## What the exercise asks
Where in the listing does the word "Switch" appear? Report each line that holds it.

BEGIN

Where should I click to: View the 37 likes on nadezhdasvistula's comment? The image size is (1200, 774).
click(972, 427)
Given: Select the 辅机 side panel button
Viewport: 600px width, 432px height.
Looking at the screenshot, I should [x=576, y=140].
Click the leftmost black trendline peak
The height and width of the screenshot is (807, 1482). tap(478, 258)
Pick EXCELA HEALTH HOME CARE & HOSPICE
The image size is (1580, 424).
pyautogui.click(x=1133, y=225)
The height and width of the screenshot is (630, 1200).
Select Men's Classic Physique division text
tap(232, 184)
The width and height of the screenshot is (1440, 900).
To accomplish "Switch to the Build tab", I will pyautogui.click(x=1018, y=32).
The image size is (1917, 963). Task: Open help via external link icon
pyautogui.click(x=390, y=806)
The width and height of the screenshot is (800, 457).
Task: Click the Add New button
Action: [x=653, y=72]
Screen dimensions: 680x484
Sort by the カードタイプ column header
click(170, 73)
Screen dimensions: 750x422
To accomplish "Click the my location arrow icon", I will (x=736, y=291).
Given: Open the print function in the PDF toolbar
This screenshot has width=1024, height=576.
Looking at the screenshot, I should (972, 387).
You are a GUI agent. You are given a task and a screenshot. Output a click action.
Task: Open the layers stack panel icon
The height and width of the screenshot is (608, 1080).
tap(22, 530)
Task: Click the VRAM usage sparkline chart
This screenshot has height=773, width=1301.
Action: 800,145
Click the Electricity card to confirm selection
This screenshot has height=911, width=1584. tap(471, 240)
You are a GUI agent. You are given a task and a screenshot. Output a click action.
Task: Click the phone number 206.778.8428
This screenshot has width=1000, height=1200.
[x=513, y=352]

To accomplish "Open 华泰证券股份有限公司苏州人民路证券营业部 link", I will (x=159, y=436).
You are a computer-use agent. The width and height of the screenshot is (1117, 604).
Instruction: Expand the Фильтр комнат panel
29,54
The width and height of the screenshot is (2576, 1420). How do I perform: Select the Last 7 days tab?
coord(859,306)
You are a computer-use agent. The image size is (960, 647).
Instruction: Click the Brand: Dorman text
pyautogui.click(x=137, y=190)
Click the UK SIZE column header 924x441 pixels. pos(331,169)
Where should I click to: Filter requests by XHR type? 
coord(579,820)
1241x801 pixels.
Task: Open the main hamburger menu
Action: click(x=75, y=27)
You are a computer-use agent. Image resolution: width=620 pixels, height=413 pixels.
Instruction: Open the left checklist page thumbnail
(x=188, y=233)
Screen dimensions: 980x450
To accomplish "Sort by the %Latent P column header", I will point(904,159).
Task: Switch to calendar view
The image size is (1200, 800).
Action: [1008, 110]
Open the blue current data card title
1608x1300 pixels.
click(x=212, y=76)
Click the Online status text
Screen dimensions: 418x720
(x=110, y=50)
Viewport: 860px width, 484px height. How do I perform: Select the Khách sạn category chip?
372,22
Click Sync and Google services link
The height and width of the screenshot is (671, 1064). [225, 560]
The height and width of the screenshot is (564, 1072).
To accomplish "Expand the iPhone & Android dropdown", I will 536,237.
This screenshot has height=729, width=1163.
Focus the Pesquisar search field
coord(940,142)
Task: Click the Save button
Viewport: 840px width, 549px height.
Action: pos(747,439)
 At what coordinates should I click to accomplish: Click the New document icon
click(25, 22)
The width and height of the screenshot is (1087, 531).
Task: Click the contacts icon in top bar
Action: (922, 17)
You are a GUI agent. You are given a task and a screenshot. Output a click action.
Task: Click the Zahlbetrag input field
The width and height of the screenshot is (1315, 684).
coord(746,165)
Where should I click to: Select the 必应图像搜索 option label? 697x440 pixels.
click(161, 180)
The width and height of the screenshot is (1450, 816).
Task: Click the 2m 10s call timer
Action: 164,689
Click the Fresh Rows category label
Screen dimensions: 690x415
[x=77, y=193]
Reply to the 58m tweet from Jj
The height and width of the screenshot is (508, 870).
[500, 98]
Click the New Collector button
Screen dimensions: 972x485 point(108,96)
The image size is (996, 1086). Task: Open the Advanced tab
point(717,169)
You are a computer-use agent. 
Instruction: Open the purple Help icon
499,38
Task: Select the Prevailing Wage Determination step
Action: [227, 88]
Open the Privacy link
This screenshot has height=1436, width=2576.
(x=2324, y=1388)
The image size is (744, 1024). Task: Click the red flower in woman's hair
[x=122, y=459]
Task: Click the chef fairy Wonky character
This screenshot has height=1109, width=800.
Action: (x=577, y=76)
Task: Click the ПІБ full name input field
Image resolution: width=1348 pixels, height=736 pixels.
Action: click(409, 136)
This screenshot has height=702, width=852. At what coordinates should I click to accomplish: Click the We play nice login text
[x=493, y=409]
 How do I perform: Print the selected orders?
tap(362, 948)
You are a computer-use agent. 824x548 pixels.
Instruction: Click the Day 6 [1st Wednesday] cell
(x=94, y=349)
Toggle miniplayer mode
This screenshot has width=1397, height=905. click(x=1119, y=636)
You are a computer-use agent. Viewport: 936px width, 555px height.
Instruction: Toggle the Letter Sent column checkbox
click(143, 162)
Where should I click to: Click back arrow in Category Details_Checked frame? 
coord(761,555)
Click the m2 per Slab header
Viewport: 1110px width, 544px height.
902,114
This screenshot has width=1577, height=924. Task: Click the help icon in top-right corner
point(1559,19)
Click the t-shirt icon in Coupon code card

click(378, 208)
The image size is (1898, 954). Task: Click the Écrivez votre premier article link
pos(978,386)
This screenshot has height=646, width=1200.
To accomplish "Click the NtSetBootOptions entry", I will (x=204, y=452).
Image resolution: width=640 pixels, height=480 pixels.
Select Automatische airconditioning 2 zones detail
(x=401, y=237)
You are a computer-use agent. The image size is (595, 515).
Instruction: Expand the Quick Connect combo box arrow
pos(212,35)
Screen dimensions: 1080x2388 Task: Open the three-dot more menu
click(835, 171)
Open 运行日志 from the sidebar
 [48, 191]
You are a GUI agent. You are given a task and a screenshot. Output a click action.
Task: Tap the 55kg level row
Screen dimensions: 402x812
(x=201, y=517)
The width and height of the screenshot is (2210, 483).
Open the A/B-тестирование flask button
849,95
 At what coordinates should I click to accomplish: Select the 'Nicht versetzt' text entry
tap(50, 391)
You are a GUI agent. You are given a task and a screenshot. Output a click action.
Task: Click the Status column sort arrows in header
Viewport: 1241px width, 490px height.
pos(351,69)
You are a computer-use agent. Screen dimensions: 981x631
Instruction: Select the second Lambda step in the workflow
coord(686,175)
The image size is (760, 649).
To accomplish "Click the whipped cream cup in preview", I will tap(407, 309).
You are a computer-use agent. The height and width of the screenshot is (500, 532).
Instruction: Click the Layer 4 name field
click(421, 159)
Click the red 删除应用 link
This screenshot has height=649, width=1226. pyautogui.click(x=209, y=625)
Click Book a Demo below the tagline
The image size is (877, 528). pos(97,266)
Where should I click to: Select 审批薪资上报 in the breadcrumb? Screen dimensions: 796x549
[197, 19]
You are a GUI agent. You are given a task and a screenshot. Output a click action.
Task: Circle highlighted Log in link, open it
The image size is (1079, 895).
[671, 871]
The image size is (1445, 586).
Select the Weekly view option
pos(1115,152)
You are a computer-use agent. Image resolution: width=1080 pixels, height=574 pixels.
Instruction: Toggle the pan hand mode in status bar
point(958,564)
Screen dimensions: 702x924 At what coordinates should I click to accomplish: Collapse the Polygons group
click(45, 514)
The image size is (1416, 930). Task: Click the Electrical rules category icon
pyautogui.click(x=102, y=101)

END

## Answer to the problem
To accomplish "Switch to the Build tab", I will pyautogui.click(x=1018, y=32).
Task: Switch to calendar view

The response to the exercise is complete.